My career has undergone many changes during the time of Covid. I’ve done zoom lectures, produced illustrated video talks, and conducted some Australian tours. I am so very grateful to those of you who subscribed to my ‘Tea with a Book Addict’ series, and to the ‘4 French Trailblazers’ and ‘4 Scandi Trailblazers’ – you have kept me going, financially and emotionally, through this difficult time. All the recorded talks are available for sale on my website, including my very latest – ‘The Brothers Grimm and Little Red Riding Hood’. If you missed out during the year, it is not too late to enjoy some gorgeously illustrated talks over the summer.

4 French Trailblazers

4 Scandi Trailblazers

Tea with a Book Addict

Little Red Riding Hood

I have also been busy on YouTube and you may like to watch some of the clips I have posted there.

My book chat with friend and fellow book addict, Walter Mason

My passion for the ‘Anne’ books of L.M. Montgomery

Visiting Dove Cottage (one of my favourite literary houses)

A talk on The Secret Garden by Frances Hodgson Burnett

There is much more, so do have a look, and enjoy! Find my channel here https://www.youtube.com/c/SusannahFullertonBookAddict or simply search my name on YouTube.

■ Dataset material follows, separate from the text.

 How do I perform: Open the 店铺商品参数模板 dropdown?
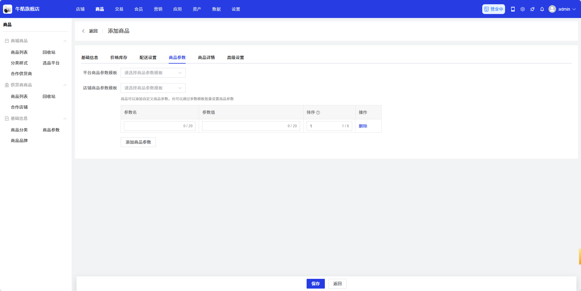pyautogui.click(x=153, y=88)
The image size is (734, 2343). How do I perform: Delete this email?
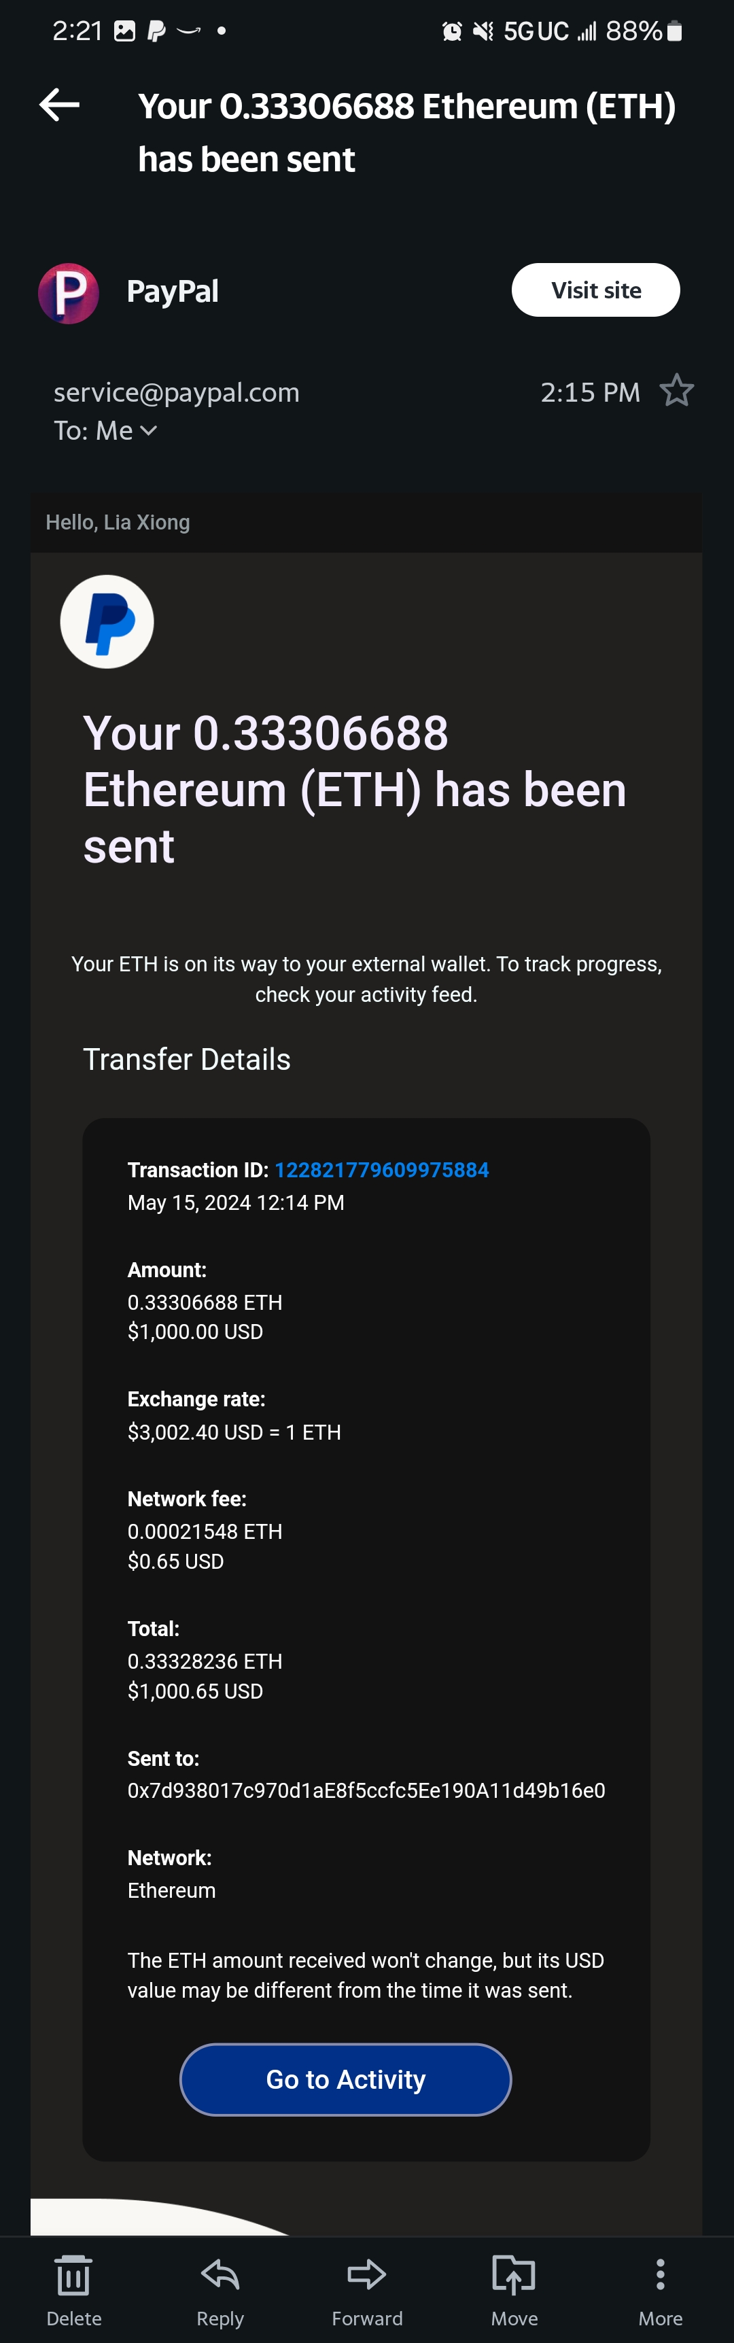(x=74, y=2289)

There have been various literary anniversaries to celebrate throughout the year.

In August this year, it was 250 years since the birth of Sir Walter Scott, the author who started the historical novel. This anniversary is being celebrated in various ways, including online. In 2023 I will be leading a literary tour in Scotland, which takes in many places associated with this ground-breaking writer.

On the 14th September this year, it was 700 years since the death of the great Italian poet Dante Alighieri. Covid has not made celebrations easy, but the important anniversary has not been forgotten.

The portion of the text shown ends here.